State Rep. Brendan F. Boyle (D.,Phila.) officially jumped into the race for Congress in the 13th District Monday, announcing he has filed papers with federal officials to establish a campaign committee.
He is one of a crush of Democrats eyeing their chances to succeed incumbent U.S. Rep. Allyson Schwartz, who is running for governor, in the overwhelmingly blue district in Northeast Philadelphia and Montgomery County.
"The American Dream should be open to all, that’s why I’m filing to run,” Boyle, born and raised in Philadelphia’s Olney section, said in a statement. “In Congress, I will continue to fight to expand opportunities for all Americans.”
Boyle says he can count on support from important segments of labor, especially in the building trades, including IBEW Local 98, Sprinklerfitters Local 592, Plumbers Local 690, Steamfitters Local 420, Ironworkers Local 401. He also has support from Fraternal Order of Police Lodge 5. "Boyle is smart, hard working, and he fights for working people,” said Wayne Miller, business manager of the Sprinklerfitters.
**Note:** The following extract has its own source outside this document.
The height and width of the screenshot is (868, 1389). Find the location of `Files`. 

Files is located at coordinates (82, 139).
Boyle was elected to represent Pa. House District 170 in 2008. He graduated from the University of Notre Dame and earned a master’s in public policy from Harvard University.
Montgomery County has owned the 13th District seat in the past, but after redistricting prior to the 2012 election, 52 percent of the district's registered Democrats now live in Northeast Philadelphia.
Boyle could have plenty of company. State Sen. Daylin Leach of Montgomery County, a leading liberal voice in Harrisburg, has announced he is running to succeed Schwartz. Former City Controller Jonathan Saidel also has filed committee papers with the Federal Election Commission to run for the seat. State Sen. Mike Stack, also of the Northeast, wants to be governor but also has gained mention as a possible candidate for Congress.
Others include: State Sen. LeAnna Washington of Philadelphia; State Reps. Mark Cohen of Philadelphia; Madeleine Dean and Mary Jo Daley of Montgomery County; and Ed Neilson of Philadelphia; Mark Levy, the Montgomery County prothonotary; and Valerie A. Arkoosh, a physician and Democratic activist from Montgomery.